Boarding a ferry in the port of Badong, I notice the hum of shocked voices: a man is swimming in the river, the red buoy attached to his body acting like a beacon amid the floating garbage. But China has a knack for going from unlovely to breathtaking from moment to moment. Soon we’re out of the murky harbour and travelling along the Shennong Stream between the Wu and Xiling gorges, hemmed by steep, mist-cloaked cliffs. It’s where we glimpse the impossible “hanging coffins”. The wooden caskets are wedged into crevices about 100 metres above us, placed there hundreds of years ago – quite how, no-one knows. Linda, our local guide, explains that the Tujia have no written language but record their history through song and, as she begins to sing, a butterfly lands gently on the brim of her hat.
We’re transferred to a wooden sampan, a small, pod-shaped boat manned by Tujia trackers whose extraordinary athleticism belies their size and age. To avoid rocky shoals, these men would leap from sampan to land and use ropes to pull fishing boats upriver, running along paths now mostly submerged by the inundation. These days, they supplement their income on tourist sampans. The eldest currently working is 89; the most senior on our boat appears to be in his 70s, wizened and bent like an ancient root system. When he takes my arm to help me from the boat, his hand is as steady and sure as an oak.

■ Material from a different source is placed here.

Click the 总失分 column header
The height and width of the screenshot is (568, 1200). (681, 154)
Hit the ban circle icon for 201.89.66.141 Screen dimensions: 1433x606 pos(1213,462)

Our final shore excursion is to Fengdu,
a small county relocated in the early 2000s
as part of the dam project. The old city’s 50,000 inhabitants were moved as water levels rose to claim it.
In a tableau of idealised urban life, groups of spry elderly women practise synchronised dance moves in the main square; others idly swing their legs on public exercise equipment. Families sit around makeshift tables for an alfresco breakfast, mothers chopstick-feeding noodles to toddlers and seniors blowing steam off cups of tea. Debbie, our guide, explains that even here the prospects for, say, an impoverished artist are dim. “We have a saying,” she offers. “No money, no honey.”
Finally in Beijing, I’m drizzling honey over a fluffy pancake in the dining room at The Peninsula hotel (beijing.peninsula.com) when a woman lays her hand on the bump that has begun to precede me everywhere I go. “It’s a girl,” she informs me. “Pretty, like you.” I love this woman.
Well, I do until another wellwisher informs me that I’m having a boy – because, it seems, women carrying girls become fat and lazy and have terrible skin. This kind of superstition about pregnancy could be a hangover from China’s one-child policy, which began being phased out in 2015. Its legacy is evident in the demographics: there’s a gender imbalance among those born in the 1980s and ’90s, with too few women to go around.
For centuries, matches were based on family trees, dowries, the zodiac and, more recently, the promise of a better material life. Chinese history abounds with legends of star-crossed lovers. I wonder if these stories still resonate with today’s youth as I watch couples wander, arm in arm, through the twisted lanes of a bustling hutong neighbourhood in Beijing’s Dongcheng District, many dressed in matching ensembles – identical T-shirts with jeans is a popular choice. This sartorial unity signifies a shift: traditional matchmaking is being replaced by a more modern concept of romantic love.
Public displays of affection are still a long way off, though, so young couples wear their devotion on their sleeves. Perhaps, amid China’s relentless push forward and its citizenry’s determined pursuit of economic success through marriage, there’s still room for a little romance.